Maya stared at her phone screen, the familiar blue glow of her iPhone illuminating her face at 2 AM. Another Instagram story from Kayla's party—the one Maya wasn't invited to. Again.

Her summer transformation plan was supposed to fix everything. Wake up at dawn. Go running. Eat healthy. Become someone who got invited to things.

But here she was, week three, still watching everyone else live their best lives through a screen while her alarm clock mocked her from across the room.

"Maya! Your father's trying to watch his game!" Her mom's voice drifted up from the living room. The cable bill was overdue again—third time this summer—which meant the family was surviving on basic channels and mounting tension.

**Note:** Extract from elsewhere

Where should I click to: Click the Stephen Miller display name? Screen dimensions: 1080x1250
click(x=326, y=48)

Maya groaned and threw her phone onto her pillow. Fine. Tomorrow. Tomorrow she'd actually do it.

She dragged herself out of bed when her room was still gray with pre-dawn light. Running shoes. Sports bra. The neighborhood was silent except for a distant lawnmower and her own breathing.

Three blocks in, her lungs burned. Her phone buzzed in her pocket—Kayla posting again, probably—but she kept moving. Past the old elementary school. The playground where she and Kayla had played before eighth grade changed everything.

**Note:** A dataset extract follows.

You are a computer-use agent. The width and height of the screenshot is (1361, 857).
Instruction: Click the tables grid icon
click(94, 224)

"You trying out for track?"

Maya jumped. A guy from her English class sat on his front porch, eating—wait, was that spinach? From a plastic container?

"What? No. Just... trying something new."

"Cool." He held out the container. "Want some? My mom's on this health kick. I'm over it."

Maya stared at the dark green leaves. This wasn't how her transformation was supposed to go—awkward encounters with random classmates while sweaty and breathless. But something about his unselfconsciousness made her say yes.

The spinach was actually not terrible.

"I'm Leo, by the way."

"Maya."

"Hey Maya." He paused. "You know, if you're running every morning, you're gonna need more than just willpower. You want actual food advice? My sister's a nutritionist."

For the first time all summer, Maya's iPhone stayed in her pocket all morning.